Дала прочитать жалованную грамоту Густынскому монастырю, в которой от своего имени приказывала не тревожить земель, дарованных монастырю Иеремией Вишневецким.
Богдан прочитал ладно составленный документ, вздохнул.
— В хату хочется, галушки горячие есть.
— Сказано — сделано! — Проворная супруга поднялась из-за стола, взяла мужа под руку, и уже через час, прокатившись на санках, запряженных парою лошадей, были они за рекой, на пасеке.
Сторож-пасечник натаскал для печи побольше дров на случай, если гетману с гетманшей придет охота на огонь поглядеть, и отправился спать в баню.
— Вот и одни, — сказал Богдан, закладывая дверь тяжелым засовом. — Не упомню уже, когда сам по себе был.
Печь стреляла сухими дровами. Анна, в домотканой простонародной свитке, сверкая голыми по локоть руками, двигала ухватами. Она привезла-таки с собой настряпанных галушек и теперь ставила их в печь. Богдан и не заметил, когда и кому жена о том приказывала. И ведь какая умница! Галушки раздобыла самые простецкие, о каких и помечтал, затосковав, Богдан.
Да только простая одежда и простая еда душу враз не опрощают.
— Иван, брат мой старший, человека ко мне сегодня присылал, — вспомнила за трапезой Анна. — К Богуну поляки зачастили.
— Богун всегда особняком держится, — сказал Богдан, — только к полякам он не переметнется.
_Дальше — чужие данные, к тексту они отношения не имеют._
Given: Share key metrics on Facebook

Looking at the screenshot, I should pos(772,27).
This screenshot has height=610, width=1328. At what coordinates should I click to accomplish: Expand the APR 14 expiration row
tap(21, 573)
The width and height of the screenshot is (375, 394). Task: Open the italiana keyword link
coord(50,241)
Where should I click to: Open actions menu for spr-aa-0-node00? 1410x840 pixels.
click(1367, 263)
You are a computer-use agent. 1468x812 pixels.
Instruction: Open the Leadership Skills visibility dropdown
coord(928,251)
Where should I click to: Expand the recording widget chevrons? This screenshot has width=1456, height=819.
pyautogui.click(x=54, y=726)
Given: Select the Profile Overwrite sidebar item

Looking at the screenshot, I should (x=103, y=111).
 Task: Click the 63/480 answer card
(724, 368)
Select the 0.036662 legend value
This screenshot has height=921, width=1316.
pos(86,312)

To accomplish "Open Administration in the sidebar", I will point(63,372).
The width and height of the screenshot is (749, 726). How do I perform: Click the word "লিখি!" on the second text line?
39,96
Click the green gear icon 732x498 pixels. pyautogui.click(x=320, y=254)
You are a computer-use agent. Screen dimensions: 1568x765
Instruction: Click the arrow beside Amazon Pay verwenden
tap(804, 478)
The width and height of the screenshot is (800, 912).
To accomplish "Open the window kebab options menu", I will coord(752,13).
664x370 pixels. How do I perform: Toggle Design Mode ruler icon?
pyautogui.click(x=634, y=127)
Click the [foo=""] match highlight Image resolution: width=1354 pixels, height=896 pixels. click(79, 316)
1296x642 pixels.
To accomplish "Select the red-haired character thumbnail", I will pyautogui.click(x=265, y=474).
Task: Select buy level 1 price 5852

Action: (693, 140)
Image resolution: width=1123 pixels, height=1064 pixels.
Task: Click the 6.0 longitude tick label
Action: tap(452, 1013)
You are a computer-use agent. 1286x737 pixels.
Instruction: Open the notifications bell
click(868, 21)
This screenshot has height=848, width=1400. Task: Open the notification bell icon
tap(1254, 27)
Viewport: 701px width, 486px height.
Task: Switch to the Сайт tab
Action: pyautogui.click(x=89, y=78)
Я знаю: мне он давно не верит, но уж и то хорошо, что я верю ему.
— Иван, братец мой, пишет в письме, что из пушек русских стрелял. Очень, говорит, меткие пушки. Турецких и польских много лучше. Пишет, чтоб ты, коли случится, просил бы у царя побольше пушек.
Богдан, подперев щеку рукою, смотрел на жену до тех пор, пока не встретился с нею глазами. Она радостно вспыхнула, зарделась. Тотчас встала и, погасив свечу, повела супруга спать.
Не спалось Богдану в ту ночь.
В окошко глядела ясная луна. Окно в лесной хате было всему Чигирину на удивление — из стекла.
«То Елена постаралась», — подумал Богдан, выбираясь осторожно из-под одеяла.
Он сел возле окошка. Мороз разукрасил его снизу острыми листьями ледяного чертополоха.
«Вот и вся память о человеке, — подумал Богдан о Елене и еще подумал: — А ведь я бы простил ее. Все бы ей простил».
Покосился на кровать. Анна ему тоже была дорога.
«О брате печется… Так ведь два у нее брата, а печется о том, кто много стоит. Наказным гетманом его пошлю».